§ **ARTICLE**
Home

Awesome

GenView: Enhancing View Quality with Pretrained Generative Model for Self-Supervised Learning (ECCV 2024)

GenView Framework

This repository contains the official implementation of GenView: Enhancing View Quality with Pretrained Generative Models for Self-Supervised Learning, presented at ECCV 2024.

GenView: Enhancing View Quality with Pretrained Generative Model for Self-Supervised Learning<br> Xiaojie Li^1,2, Yibo Yang^3, Xiangtai Li^4, Jianlong Wu^1, Yue Yu^2, Bernard Ghanem^3, Min Zhang^1<br> ^1Harbin Institute of Technology (Shenzhen), ^2Peng Cheng Laboratory, ^3King Abdullah University of Science and Technology, ^4Nanyang Technological University

πŸ”¨ Installation

Follow the steps below to set up the environment and install dependencies.

Step 1: Create and Activate a Conda Environment

Create a new Conda environment with Python 3.8 and activate it:

conda create --name env_genview python=3.8 -y
conda activate env_genview

Step 2: Install Required Packages

You can install PyTorch, torchvision, and other dependencies via pip or Conda. Choose the command based on your preference and GPU compatibility.

# Using pip
pip install torch==2.0.1+cu117 torchvision==0.15.2+cu117 torchaudio==2.0.2 --index-url https://download.pytorch.org/whl/cu117

# Or using conda
conda install pytorch==2.0.1 torchvision==0.15.2 torchaudio==2.0.2 pytorch-cuda=11.7 -c pytorch -c nvidia

# Install additional dependencies
pip install timm==0.9.7 open_clip_torch==2.22.0 diffusers==0.21.4 huggingface_hub==0.17.3 transformers==4.33.3

Step 3: Clone the Repository and Install Project Dependencies

Clone the GenView repository and install the required dependencies using openmim:

git clone https://github.com/xiaojieli0903/genview.git
cd genview
pip install -U openmim
mim install -e .

Apply modifications to open_clip and timm:

sh tools/toolbox_genview/change_openclip_timm.sh

πŸ“· Adaptive View Generation

We utilize the pretrained CLIP ViT-H/14 backbone, which serves as the conditional image encoder in Stable UnCLIP v2-1, to determine the proportion of foreground content before image generation. This backbone processes an input resolution of (224 \times 224) and generates 256 tokens, each with a dimension of 1280.

For calculating PCA features needed for foreground-background separation, we randomly sample 10,000 images from the original dataset. The threshold ( \alpha ) in Equation (7) is selected to ensure that foreground tokens account for approximately 40% of the total tokens, providing a clear separation between foreground and background.

Step 1: Extract CLIP Image Features and Compute PCA

We first extract features from 10,000 images using the CLIP ViT-H/14 backbone and then perform PCA analysis. The calculated PCA vectors act as classifiers for distinguishing between foreground and background regions.

§ **DATASET EXTRACT**
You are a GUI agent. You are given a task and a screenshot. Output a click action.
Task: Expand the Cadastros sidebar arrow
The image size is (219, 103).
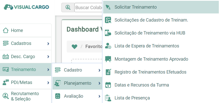[48, 44]
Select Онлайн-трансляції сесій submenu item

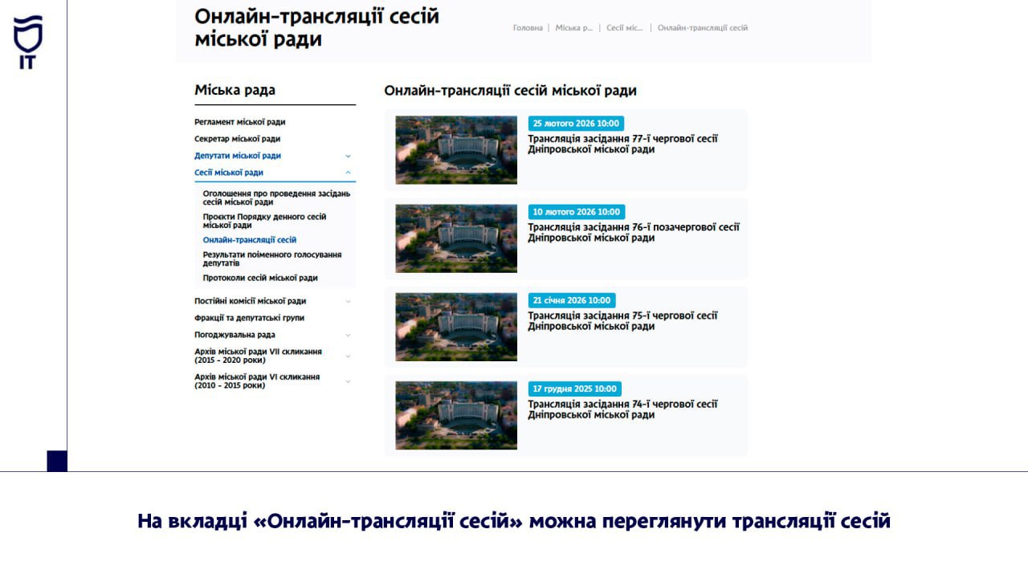(249, 240)
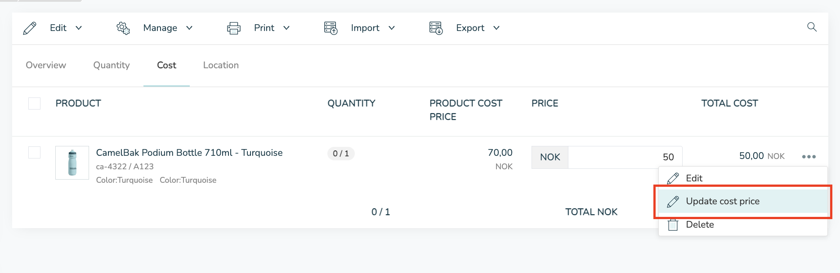Click the printer icon
840x273 pixels.
pos(234,28)
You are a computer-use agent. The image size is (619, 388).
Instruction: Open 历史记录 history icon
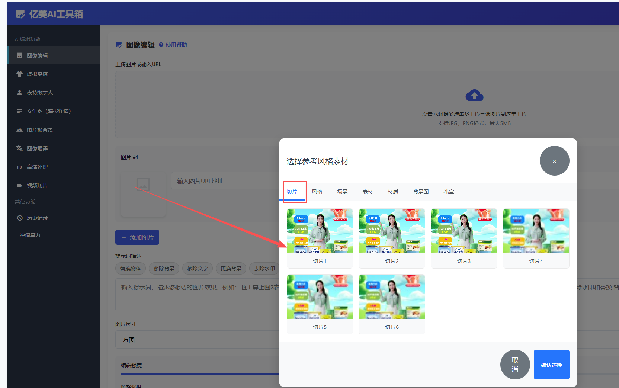tap(20, 218)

§ **AIM OF THE TASK**
According to the GenView page, how many images are randomly sampled from the original dataset to calculate the PCA features for foreground-background separation?

§ **WRITTEN ANSWER**
10,000 images.